◆ **Given request**
In the excerpt below about a family's grief, can you reproduce word for word the passage starting at "Daya Riffle Pethtel, now" and ending at "on her parents."?

Daya Riffle Pethtel, now an East Liverpool resident, said her parents struggled with their grief, “they didn’t know what to do, they couldn’t (fix) it.”

“I can tell you it consumed a lot of my mother and probably my father, though he was less of a talking person,” their son Ted, now a Columbus resident, added. “My mother, she stirred the pot. For a while she called the sheriff every day. Eventually she called him every week, then it was every month, then every year.”

Lori agreed it weighed heavily on her parents.

“My brothers and sisters were already out of the house, so it was just me, my mom and my dad,” she said. “My mom cried a lot. I remember she had a mural made of my sister — an oil painting that’s about three feet-by-three feet, it was like a live picture of my sister. My mom would sit in the living room and talk to her all the time. It drove me nuts — now, I can understand it, but then I just thought it was crazy. My mom was just haunted with trying to figure out what had happened to Vicki. Until the day she died she was haunted by it.”

Lori said her mom even kept what amounted to a murder scrapbook — a collection of news clippings, photos and even some handwritten notes. “She spoke to (someone) we’d thought might have done it, and wrote the conversation down so she wouldn’t forget anything,” she said.

◆ **Source excerpt**
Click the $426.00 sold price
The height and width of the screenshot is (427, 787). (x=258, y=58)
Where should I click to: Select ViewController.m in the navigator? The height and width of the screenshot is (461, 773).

◆ **Full output**
Daya Riffle Pethtel, now an East Liverpool resident, said her parents struggled with their grief, “they didn’t know what to do, they couldn’t (fix) it.”

“I can tell you it consumed a lot of my mother and probably my father, though he was less of a talking person,” their son Ted, now a Columbus resident, added. “My mother, she stirred the pot. For a while she called the sheriff every day. Eventually she called him every week, then it was every month, then every year.”

Lori agreed it weighed heavily on her parents.